Road Warrior on a Road Scholar Trip Through Slovenia and Croatia

Since my husband has retired we are traveling at an amazing pace, attempting to see the whole of the world in as little time as possible. I love travel and it’s really fun and an amazing opportunity. We are extremely lucky to be able to do this. And it is very disruptive to my studio practice. I am embracing my journal as a portable studio, an idea I got from Micah Bornstein, who designed the pages for The Robin Makes A Laughing Sound: A Birder’s Observations. He said he thought of his laptop as a portable studio. I don’t usually travel with my laptop, but I am almost never without my journal, watercolors, ink, and fountain pen. I can sketch very quickly. When we are traveling and the guide starts to give a short lecture on a landmark, I begin to sketch. All I need is 5-10 minutes of standing still. I might even be able to pull out my paints and splash some color on the sketch before it’s time to move. Below are the sketches I made on our most recent Road Scholar Trip, to Slovenia and Croatia. It was a wonderful trip, that began in Lake Bled, Slovenia, included a week on a boat sailing the Adriatic coast with stops in many small hill towns, and ended in Zagreb, the capital of Croatia.

Getting started is the hardest part. We were in Lake Bled several days before I began to draw more than the birds I was seeing. And I wasn’t organized enough to have my paints on me when I found a cafe with a good view of the lake.




Ljubjana, the capital of Slovenia, is a wonderful walking town. I definitely hope to get back there, with more time and with my paints.
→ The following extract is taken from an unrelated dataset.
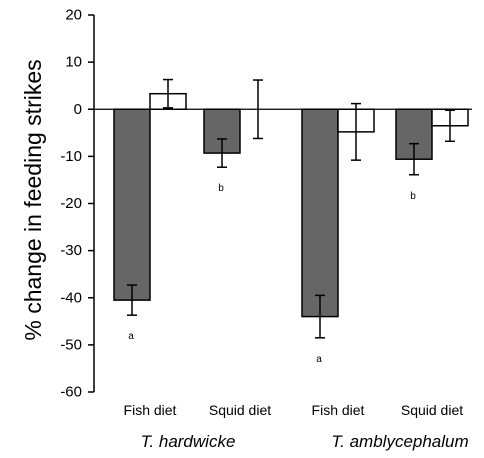  What do you see at coordinates (71, 250) in the screenshot?
I see `y-tick-label: -30` at bounding box center [71, 250].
On the day we were leaving Lake Bled, I realized I had not pulled out my paints. So I sat down in the lounge of our hotel (Park Hotel) and quickly made sketches of the castle and the church that sat above the lake. I did not make time to sketch the church that sits on an island in the lake.




We made a walking tour of the town of Rijaka, in Croatia, where we boarded our ship, MY Cassanova, and, the next day, traveled by bus along the Croatian Riviera to the town of Pula, a former Roman settlement with a well-preserved Amphitheater.
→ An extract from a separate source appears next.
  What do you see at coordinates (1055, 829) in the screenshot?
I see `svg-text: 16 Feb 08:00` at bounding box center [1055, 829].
Below is a sketch of the Adriatic coast (image on left). I love the red tile roofs on almost all the buildings, which are painted in soft pastel colors. The second sketch is of the port of Zadar, seen from our moored boat. Zadar was one of my favorite towns. There is a “Sea Organ” built into the boardwalk along the coast. Waves from the wind and wakes of boats enter holes in the breakwater and force air through pipes like an organ. The sound is eery and appealing. There also was a model of the solar system built into the boardwalk with solar panels so that in the evening the panels create a random light show. Both the organ and the solar panels draw the public to the water front.




The Bell Tower, below, is on Dugi Otok, “Long Island.” The Kronati Islands are some of the 1000+ islands in the Adriatic off the Croatian coast. Sheep and goats have grazed them to a near barren state. Of the approximately 1200 islands along the Adriatic coast, only 44 are inhabited.
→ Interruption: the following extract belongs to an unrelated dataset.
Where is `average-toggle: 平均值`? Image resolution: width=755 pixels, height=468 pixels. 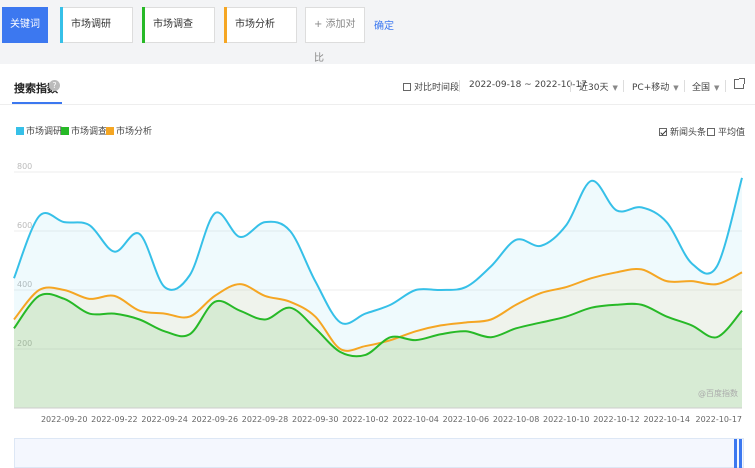 average-toggle: 平均值 is located at coordinates (726, 132).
Sibenek was a fairly large town with a good harbor, lots of forts and churches. From our stay there we traveled by bus into the hills to visit the estate of a priest who lives a very traditional life, with fabulous gardens, grape vines, and vegetables. We were fed a delicious traditional meal and drank lots of homemade red wine. I slept really well that night. The next day we explored Krka National Park, where the river was roaring and the falls bursting with all the rain we’ve been having.



In Primosten we had beautiful weather and even took a dip in the Adriatic, just to be able to say we did. The last sketch was made in Zagreb, on our last night, when Chuck and I went out for one last drink at an outdoor cafe. The evening was lovely. The sketch not so successful, but worth a try. Whether the drawing is good or not, the act of sketching puts me more firmly in a place and creates memories that my snapshots do not. I draw to remember, to slow down, to understand, to enjoy.